* **Written request**
List every line in the listing below that contains the string "height".
-- START Supplied information --
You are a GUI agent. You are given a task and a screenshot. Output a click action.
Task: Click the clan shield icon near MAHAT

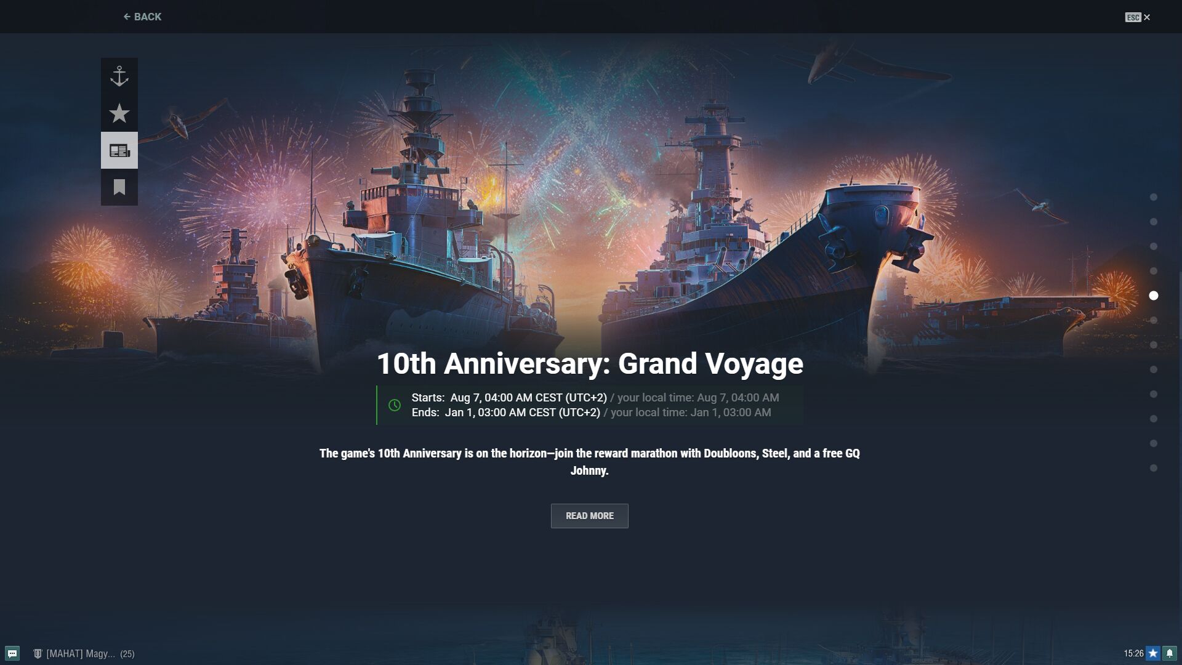[38, 653]
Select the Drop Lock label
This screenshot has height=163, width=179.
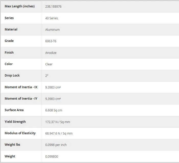tap(12, 76)
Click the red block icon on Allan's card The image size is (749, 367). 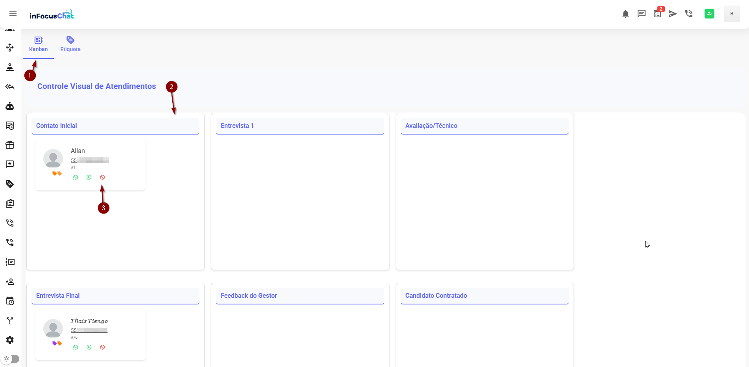tap(102, 177)
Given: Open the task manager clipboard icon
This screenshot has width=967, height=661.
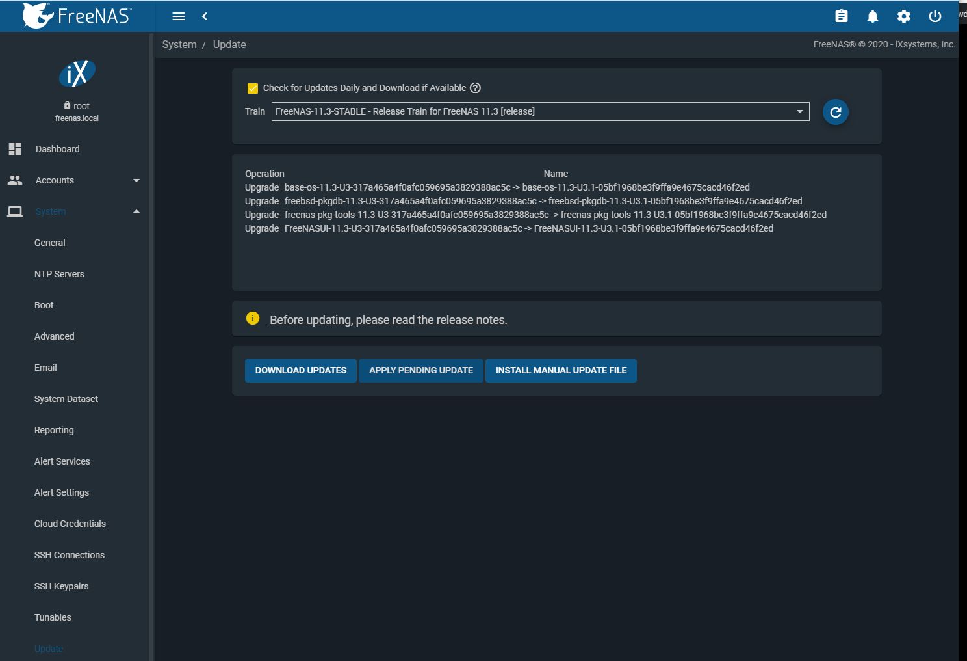Looking at the screenshot, I should tap(841, 16).
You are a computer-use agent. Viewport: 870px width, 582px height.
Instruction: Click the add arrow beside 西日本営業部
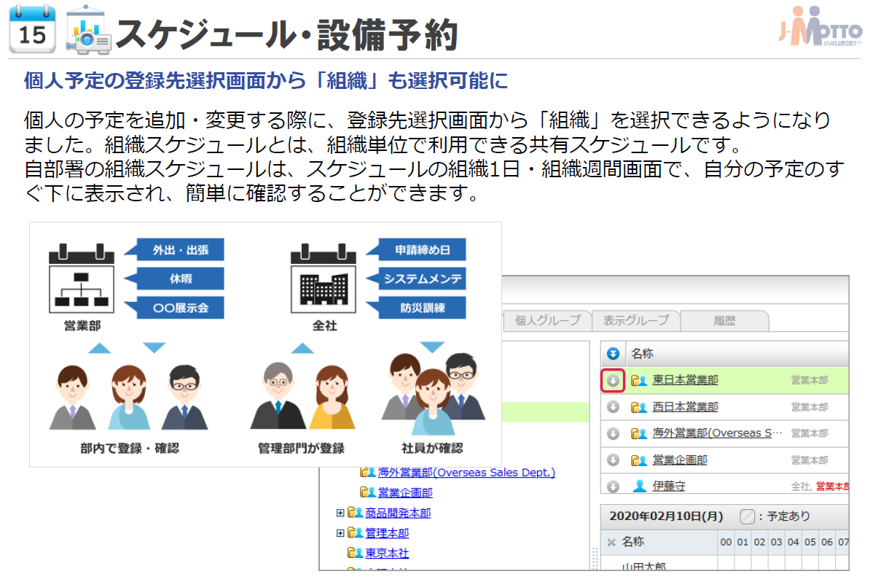coord(613,407)
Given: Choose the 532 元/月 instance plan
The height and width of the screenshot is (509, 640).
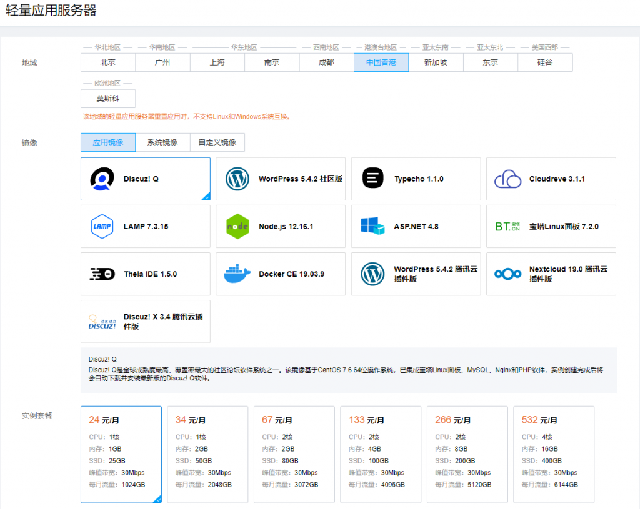Looking at the screenshot, I should (553, 454).
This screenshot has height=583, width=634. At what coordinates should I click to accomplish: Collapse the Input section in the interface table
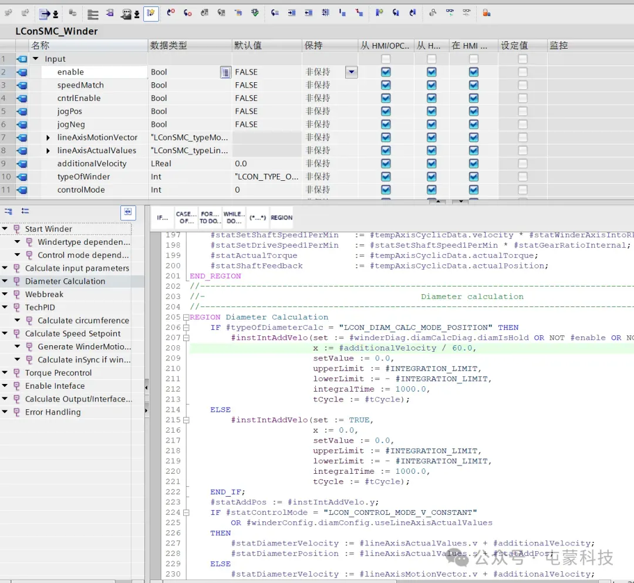[x=36, y=59]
-- END Supplied information --
* **Result for this task**
This screenshot has height=163, width=179.
This screenshot has width=967, height=661.
You are a computer-use agent. Viewport: 870px width, 582px height.
The height and width of the screenshot is (509, 640).
This screenshot has height=583, width=634. At what coordinates should I click to accomplish: Collapse the Input section in the interface table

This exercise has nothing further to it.